The word diocesan means relating or pertaining to a diocese. It can also be used as a noun meaning the bishop who has the principal supervision of a diocese. A diocese also may be referred to as a bishopric or episcopal see, though strictly the term episcopal see refers to the domain of ecclesiastical authority officially held by the bishop, and the term bishopric to the post of being bishop.
An archdiocese (or archiepiscopal see or archbishopric) is more significant than a diocese. An archdiocese is presided over by an archbishop whose see may have or have had importance due to size or historical significance. The archbishop may have metropolitan authority over any other suffragan bishops and their dioceses within his ecclesiastical province.
Especially in the Middle Ages, some bishops (e.g. prince-bishops) held political as well as religious authority within their dioceses, which in practice were thus independent or semi-independent states.
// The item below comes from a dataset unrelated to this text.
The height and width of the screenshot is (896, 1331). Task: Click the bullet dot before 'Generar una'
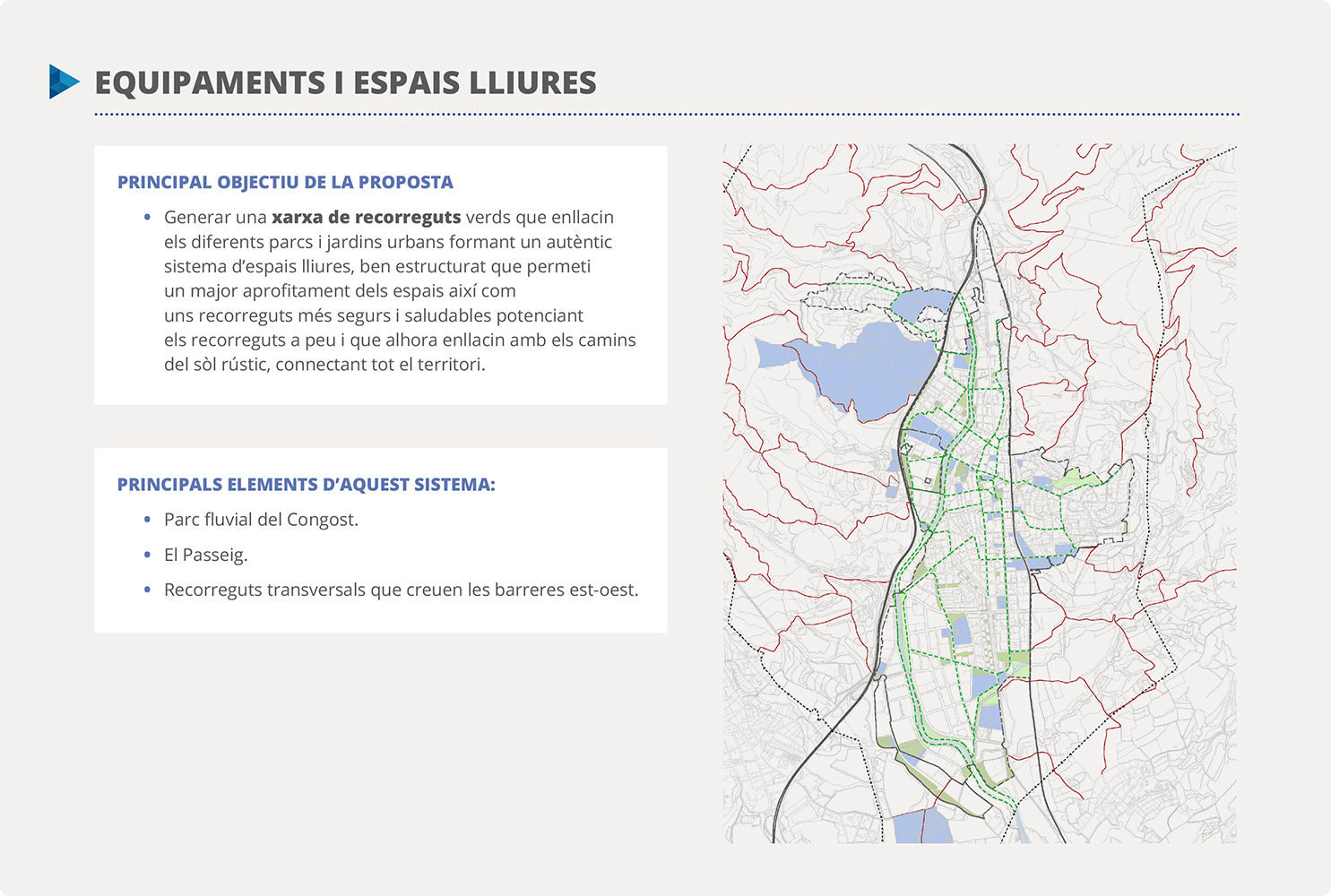147,217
Two vestiges of this remain: the Catholic Pope is, ex officio, the monarch of the State of Vatican City and the (Catholic) Bishop of Urgell, Spain, is, ex officio, the Spanish Co-Prince of the Co-Principality of Andorra, which is located entirely within his diocese. (The French Co-Prince of the Co-Principality of Andorra is, ex officio, the President of France.)
In the later organization of the Roman Empire, the increasingly subdivided provinces were administratively associated in a larger unit, the diocese (Latin dioecesis, from the Greek term διοίκησις, meaning "administration").